鉄道なら土佐くろしお鉄道ごめんなはり線が最寄りです。西分駅からは徒歩でおよそ20分(約1.3km)、夜須駅からは車でおよそ7分(約4km)。とさでん交通の路線バスを使う場合は、長谷寄バス停から徒歩およそ15分(約800m)になります。

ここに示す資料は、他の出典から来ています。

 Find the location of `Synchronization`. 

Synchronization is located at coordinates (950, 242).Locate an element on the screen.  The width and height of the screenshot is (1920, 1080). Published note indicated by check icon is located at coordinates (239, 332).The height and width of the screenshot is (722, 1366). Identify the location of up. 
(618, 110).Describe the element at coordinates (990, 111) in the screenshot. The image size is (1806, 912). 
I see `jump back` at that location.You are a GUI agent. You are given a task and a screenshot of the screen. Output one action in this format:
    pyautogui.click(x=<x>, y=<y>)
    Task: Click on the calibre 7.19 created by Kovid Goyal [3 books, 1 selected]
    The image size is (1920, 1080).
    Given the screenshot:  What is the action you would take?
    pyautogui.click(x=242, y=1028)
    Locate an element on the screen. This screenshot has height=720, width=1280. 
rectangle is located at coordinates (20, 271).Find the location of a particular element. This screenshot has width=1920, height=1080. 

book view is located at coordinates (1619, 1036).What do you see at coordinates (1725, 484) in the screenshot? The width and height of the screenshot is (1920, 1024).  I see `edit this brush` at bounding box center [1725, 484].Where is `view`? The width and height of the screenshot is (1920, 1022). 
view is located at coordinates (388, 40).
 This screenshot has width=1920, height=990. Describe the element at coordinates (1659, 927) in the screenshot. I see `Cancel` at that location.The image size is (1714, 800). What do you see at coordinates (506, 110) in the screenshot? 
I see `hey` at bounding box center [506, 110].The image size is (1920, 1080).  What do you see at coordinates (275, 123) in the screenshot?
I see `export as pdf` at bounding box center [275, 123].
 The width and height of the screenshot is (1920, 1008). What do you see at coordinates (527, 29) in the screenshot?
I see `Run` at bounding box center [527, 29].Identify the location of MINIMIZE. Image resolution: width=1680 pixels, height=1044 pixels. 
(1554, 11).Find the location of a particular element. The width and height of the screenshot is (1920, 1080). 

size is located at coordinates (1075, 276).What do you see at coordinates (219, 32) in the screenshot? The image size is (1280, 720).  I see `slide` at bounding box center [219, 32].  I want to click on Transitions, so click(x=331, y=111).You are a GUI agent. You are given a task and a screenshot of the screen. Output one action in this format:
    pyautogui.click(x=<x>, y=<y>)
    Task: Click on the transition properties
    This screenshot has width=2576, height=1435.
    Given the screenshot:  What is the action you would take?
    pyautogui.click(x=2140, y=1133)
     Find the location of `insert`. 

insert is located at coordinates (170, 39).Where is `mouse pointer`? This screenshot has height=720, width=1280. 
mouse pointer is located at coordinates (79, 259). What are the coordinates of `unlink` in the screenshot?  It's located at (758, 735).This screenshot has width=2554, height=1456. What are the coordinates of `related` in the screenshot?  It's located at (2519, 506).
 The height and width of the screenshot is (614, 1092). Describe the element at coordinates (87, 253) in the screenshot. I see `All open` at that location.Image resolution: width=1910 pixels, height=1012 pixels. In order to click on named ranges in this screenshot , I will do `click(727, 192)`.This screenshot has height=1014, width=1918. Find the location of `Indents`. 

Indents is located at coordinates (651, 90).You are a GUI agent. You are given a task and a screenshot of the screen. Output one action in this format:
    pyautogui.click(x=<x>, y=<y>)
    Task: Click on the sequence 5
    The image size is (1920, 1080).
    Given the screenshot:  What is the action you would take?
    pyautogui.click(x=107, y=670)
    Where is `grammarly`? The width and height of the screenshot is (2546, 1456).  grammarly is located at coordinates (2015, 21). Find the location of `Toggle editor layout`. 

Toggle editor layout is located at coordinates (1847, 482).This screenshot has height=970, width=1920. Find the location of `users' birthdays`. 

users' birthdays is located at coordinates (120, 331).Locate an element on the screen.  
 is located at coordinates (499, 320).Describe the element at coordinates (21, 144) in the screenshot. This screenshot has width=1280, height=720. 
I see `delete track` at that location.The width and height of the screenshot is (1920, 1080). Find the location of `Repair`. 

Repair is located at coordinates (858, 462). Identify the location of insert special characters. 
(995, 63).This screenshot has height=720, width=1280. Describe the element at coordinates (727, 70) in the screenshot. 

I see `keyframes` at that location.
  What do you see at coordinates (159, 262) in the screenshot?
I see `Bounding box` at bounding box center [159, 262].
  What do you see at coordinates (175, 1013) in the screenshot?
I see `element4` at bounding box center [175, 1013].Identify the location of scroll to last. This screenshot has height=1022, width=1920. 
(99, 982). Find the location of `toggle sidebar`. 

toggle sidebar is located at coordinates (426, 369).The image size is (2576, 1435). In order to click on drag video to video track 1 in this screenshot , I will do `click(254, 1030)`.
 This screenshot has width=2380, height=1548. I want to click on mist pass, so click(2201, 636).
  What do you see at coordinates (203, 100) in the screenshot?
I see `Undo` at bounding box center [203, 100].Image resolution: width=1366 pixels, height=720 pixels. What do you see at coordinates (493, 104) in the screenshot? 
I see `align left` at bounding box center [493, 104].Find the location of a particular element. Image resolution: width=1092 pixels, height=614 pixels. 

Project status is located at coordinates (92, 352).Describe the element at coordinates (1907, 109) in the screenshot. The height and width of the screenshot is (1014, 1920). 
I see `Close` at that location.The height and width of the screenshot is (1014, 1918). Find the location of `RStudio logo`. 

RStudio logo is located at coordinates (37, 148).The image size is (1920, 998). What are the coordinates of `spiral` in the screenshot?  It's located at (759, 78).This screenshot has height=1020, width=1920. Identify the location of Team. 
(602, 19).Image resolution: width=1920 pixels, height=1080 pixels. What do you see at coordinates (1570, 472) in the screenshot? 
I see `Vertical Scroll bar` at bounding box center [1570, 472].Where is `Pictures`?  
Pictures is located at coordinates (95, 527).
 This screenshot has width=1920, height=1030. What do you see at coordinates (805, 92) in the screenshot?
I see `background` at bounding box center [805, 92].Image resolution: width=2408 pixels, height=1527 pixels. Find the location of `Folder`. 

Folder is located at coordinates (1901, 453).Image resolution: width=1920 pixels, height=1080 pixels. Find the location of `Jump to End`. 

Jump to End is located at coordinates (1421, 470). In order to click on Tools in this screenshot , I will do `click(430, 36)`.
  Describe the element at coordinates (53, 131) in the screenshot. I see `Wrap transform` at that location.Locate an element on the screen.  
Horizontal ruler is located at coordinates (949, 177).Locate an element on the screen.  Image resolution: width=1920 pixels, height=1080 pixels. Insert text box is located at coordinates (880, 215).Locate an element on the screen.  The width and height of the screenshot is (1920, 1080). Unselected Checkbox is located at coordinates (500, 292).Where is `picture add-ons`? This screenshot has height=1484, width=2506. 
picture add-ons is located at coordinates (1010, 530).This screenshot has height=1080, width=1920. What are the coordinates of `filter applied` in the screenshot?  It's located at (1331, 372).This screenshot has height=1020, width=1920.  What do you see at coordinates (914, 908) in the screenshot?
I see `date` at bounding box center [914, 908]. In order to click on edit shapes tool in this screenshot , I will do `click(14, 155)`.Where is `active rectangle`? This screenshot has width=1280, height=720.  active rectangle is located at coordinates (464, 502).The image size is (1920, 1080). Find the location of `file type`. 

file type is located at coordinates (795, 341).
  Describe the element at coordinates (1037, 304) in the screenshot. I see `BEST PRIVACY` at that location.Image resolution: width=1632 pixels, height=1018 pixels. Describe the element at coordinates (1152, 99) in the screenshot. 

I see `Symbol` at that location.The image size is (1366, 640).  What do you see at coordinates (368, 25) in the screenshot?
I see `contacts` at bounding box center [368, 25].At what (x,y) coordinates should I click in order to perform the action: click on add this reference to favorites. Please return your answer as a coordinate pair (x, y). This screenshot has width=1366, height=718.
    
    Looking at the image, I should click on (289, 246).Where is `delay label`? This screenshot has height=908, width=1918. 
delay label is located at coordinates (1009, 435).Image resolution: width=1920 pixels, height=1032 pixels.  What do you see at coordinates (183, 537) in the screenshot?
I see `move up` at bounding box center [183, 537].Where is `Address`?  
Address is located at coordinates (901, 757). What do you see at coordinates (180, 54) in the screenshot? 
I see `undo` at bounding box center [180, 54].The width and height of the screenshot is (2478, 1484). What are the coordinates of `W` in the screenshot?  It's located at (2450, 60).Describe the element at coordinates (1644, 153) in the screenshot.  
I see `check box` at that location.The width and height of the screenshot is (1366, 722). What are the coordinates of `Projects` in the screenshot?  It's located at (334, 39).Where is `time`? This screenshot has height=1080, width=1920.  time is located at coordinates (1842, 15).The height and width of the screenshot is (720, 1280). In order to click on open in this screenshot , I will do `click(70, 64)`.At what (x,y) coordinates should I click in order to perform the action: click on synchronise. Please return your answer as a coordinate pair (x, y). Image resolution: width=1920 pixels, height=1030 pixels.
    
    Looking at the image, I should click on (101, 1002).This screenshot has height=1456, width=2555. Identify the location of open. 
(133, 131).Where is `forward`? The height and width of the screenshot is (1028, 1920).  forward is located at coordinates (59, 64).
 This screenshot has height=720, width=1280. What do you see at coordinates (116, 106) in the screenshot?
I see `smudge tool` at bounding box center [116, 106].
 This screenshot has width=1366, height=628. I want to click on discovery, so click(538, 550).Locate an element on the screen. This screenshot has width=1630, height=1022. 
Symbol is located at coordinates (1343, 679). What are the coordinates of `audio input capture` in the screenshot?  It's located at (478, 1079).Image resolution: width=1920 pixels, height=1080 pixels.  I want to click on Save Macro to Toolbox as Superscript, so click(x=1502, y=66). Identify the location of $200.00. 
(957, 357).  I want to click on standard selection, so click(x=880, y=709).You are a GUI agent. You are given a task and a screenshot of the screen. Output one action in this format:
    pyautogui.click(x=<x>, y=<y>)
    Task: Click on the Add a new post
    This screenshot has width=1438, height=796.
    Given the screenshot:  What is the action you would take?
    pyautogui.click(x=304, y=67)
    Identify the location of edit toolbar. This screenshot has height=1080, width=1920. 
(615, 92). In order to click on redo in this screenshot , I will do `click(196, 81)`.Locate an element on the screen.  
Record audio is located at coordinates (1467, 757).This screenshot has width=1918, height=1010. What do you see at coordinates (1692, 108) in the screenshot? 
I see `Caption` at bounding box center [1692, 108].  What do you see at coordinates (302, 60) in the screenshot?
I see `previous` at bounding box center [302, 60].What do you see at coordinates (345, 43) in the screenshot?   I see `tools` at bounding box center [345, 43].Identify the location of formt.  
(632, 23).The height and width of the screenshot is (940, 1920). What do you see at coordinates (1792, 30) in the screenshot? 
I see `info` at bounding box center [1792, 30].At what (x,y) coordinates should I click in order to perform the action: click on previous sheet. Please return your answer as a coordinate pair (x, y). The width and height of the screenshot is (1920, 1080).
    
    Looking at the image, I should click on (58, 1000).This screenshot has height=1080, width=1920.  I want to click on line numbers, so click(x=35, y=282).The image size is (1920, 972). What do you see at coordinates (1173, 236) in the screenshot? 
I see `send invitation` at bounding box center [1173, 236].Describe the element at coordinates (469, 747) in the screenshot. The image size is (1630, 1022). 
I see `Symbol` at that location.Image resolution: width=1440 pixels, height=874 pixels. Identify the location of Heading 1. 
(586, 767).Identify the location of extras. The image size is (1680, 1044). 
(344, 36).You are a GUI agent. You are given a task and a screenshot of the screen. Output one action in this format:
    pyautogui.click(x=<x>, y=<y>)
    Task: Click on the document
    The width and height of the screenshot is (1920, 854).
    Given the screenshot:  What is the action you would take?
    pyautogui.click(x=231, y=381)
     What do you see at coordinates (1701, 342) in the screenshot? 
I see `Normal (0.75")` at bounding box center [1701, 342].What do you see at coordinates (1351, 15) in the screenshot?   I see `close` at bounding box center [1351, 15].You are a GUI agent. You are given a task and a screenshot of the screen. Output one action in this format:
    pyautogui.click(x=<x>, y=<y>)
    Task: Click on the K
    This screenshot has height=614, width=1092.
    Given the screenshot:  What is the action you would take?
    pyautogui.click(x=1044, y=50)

駅や空港からの送迎サービスは行っていませんので、公共交通で向かう場合はタクシーの利用を想定しておくと安心です。
基本情報|メルキュール高知土佐リゾート&スパ
| 項目 | 内容 |
|---|---|
| 正式名称 | メルキュール高知土佐リゾート&スパ |
| 所在地 | 〒781-5703 高知県安芸郡芸西村西分甲2995番地 |
| 電話番号 | 0887-33-4510 |
| チェックイン/アウト | 15:00/11:00(プランにより異なる場合あり) |
| 客室 | CLASSIC・36㎡以上(和室・和洋室あり/布団敷きはセルフサービス/眺望を指定できないタイプあり) |
| 食事 | 13階 レストラン「Locavore(ロカボール)」/朝食ビュッフェ 7:00〜9:30(最終入場9:00)・夕食ビュッフェ 17:30〜21:00(最終入場20:30)※利用時間について公式に案内が出る場合あり |
| ラウンジ | スパークリングワイン・ビール・コーヒー・紅茶・ハーブウォーターなど(オールインクルーシブに含む) |
| 温泉 | 露天風呂・浴場・サウナ/混浴利用は小学生になる前まで |
| プール | ガーデンプール(夏季の期間営業・午前/午後の二部制) |
| 体験 | ローカルディスカバリー(2階「土佐の國」・不定期/ミニ縁日、なりきり龍馬さん、気分はお遍路さん、白玉糖キャラメルポップコーン作りなど・一部有料) |
| 館内設備 | コインランドリー(1階・6:00〜23:00)、ショップ、自動販売機(1階)、喫煙コーナー(2階)、車椅子貸出、宴会場・会議室/客室用の電子レンジなし |
| 子ども向け | ベビーベッド・ベビー便座などの貸出、哺乳瓶の消毒・離乳食の温めはフロントで対応 |
| アクセス | 高知龍馬空港から車約20分/土佐くろしお鉄道ごめんなはり線 西分駅から徒歩約20分/送迎サービスなし |
| 会員プログラム | ALL – Accor Live Limitless(入会無料) |
> ※メルキュールのブランド体験に関する記述は、筆者が同ブランドのグランドメルキュール沖縄残波岬リゾートに滞在した際の内容にもとづきます。当ホテルの館内施設・客室・ダイニング等の情報は、ホテル公式サイトおよび公式発表に基づきます(2026年8月時点)。料金・営業時間・イベント開催日程は変更となる場合があるため、最新情報は公式サイトをご確認ください。